# Stated exercise
Reproduce the records verbatim, beginning with the line that contains "Toggle the データマウントを確認 section panel" and continuing through the line that contains "Viewport: 484px width, 872px", both included.
───
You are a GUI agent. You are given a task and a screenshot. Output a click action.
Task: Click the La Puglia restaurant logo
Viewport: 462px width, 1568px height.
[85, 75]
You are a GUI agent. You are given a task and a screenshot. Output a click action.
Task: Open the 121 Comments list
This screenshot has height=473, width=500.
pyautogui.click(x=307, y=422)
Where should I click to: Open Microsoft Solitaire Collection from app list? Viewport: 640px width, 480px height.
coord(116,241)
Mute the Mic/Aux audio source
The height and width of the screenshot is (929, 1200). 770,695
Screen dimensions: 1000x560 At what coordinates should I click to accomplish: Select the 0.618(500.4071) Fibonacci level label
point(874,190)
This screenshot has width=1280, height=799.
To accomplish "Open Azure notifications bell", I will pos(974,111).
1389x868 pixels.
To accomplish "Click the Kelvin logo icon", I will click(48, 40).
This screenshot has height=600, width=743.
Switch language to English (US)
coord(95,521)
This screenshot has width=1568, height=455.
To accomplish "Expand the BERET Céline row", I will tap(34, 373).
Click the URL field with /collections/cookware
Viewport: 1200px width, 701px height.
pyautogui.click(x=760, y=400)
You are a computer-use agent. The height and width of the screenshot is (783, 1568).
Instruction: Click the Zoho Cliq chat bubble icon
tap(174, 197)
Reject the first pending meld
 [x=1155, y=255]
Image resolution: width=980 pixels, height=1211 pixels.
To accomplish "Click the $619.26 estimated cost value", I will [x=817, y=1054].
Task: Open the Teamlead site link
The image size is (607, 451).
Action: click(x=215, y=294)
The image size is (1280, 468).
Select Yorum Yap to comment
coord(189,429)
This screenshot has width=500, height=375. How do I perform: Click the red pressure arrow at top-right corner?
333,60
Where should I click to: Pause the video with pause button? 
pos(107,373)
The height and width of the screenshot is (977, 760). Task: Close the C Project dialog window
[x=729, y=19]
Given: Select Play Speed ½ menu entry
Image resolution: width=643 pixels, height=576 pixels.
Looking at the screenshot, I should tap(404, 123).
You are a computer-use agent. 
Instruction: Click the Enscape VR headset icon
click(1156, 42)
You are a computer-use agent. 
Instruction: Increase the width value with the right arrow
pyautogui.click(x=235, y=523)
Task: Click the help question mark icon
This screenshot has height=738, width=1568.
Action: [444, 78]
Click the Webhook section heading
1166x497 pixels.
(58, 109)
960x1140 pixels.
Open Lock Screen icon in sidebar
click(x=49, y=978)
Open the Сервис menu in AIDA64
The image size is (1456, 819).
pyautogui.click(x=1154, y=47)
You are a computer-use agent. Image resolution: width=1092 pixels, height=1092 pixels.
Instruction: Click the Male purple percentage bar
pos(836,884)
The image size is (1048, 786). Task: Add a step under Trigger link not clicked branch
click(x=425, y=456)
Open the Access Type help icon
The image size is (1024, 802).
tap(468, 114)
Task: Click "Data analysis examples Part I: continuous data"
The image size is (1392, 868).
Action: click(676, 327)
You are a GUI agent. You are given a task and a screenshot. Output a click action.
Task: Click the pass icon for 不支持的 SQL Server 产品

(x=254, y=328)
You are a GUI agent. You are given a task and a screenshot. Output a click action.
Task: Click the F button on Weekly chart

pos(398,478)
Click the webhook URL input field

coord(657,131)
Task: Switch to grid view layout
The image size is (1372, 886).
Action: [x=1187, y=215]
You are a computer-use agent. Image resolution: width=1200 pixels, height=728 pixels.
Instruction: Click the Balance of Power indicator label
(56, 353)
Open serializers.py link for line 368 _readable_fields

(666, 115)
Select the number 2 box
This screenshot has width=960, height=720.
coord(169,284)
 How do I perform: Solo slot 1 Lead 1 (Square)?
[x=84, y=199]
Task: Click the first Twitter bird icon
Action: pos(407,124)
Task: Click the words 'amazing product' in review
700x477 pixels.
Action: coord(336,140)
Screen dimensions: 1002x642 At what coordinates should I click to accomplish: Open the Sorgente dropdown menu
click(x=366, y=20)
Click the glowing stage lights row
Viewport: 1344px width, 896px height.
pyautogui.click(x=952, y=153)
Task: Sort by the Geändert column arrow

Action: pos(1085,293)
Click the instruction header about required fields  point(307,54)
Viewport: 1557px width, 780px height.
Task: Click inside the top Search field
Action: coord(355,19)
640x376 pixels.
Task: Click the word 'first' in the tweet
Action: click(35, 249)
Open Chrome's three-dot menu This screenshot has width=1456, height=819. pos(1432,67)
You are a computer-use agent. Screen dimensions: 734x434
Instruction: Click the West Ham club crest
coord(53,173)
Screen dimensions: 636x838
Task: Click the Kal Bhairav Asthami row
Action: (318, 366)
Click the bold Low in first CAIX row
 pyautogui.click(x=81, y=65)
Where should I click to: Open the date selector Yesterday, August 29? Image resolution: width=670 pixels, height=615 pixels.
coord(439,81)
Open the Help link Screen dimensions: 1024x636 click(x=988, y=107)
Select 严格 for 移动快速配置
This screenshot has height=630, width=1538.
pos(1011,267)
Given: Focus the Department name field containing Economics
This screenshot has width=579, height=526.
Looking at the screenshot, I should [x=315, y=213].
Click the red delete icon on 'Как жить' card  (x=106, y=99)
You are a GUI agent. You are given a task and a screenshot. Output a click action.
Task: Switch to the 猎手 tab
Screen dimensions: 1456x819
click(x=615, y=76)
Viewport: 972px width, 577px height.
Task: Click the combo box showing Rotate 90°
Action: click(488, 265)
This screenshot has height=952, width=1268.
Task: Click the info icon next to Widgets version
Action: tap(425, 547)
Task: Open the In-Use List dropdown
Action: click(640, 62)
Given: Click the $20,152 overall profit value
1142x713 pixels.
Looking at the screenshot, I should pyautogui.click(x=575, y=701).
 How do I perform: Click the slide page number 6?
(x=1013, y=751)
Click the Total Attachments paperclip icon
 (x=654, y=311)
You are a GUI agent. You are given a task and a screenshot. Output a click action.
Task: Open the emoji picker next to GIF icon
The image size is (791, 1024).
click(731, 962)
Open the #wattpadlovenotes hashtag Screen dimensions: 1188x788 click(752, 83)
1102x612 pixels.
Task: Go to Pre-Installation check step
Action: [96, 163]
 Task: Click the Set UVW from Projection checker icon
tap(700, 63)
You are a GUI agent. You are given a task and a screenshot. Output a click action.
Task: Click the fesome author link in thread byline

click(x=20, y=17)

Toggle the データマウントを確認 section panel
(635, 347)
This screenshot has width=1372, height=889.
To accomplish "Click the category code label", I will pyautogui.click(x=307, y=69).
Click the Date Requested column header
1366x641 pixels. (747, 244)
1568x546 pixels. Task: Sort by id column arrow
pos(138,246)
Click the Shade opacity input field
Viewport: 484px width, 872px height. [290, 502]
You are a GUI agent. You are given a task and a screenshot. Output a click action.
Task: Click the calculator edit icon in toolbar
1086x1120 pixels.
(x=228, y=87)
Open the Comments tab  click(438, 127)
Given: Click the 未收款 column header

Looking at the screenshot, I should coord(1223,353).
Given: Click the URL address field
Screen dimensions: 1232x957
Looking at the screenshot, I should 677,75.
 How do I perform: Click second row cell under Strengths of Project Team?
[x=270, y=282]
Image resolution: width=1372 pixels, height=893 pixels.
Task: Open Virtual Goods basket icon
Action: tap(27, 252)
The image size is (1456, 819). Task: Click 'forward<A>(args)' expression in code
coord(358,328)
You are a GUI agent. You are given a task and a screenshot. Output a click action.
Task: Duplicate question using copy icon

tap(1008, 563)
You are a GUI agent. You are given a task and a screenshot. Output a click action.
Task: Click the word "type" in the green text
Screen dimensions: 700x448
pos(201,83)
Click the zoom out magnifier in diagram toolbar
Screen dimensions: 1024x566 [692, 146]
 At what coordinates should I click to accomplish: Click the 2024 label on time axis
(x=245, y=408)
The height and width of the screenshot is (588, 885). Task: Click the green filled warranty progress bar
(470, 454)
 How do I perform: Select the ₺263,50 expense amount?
───
# Result for this exercise
Toggle the データマウントを確認 section panel
(635, 347)
This screenshot has width=1372, height=889.
To accomplish "Click the category code label", I will pyautogui.click(x=307, y=69).
Click the Date Requested column header
1366x641 pixels. (747, 244)
1568x546 pixels. Task: Sort by id column arrow
pos(138,246)
Click the Shade opacity input field
Viewport: 484px width, 872px height. [290, 502]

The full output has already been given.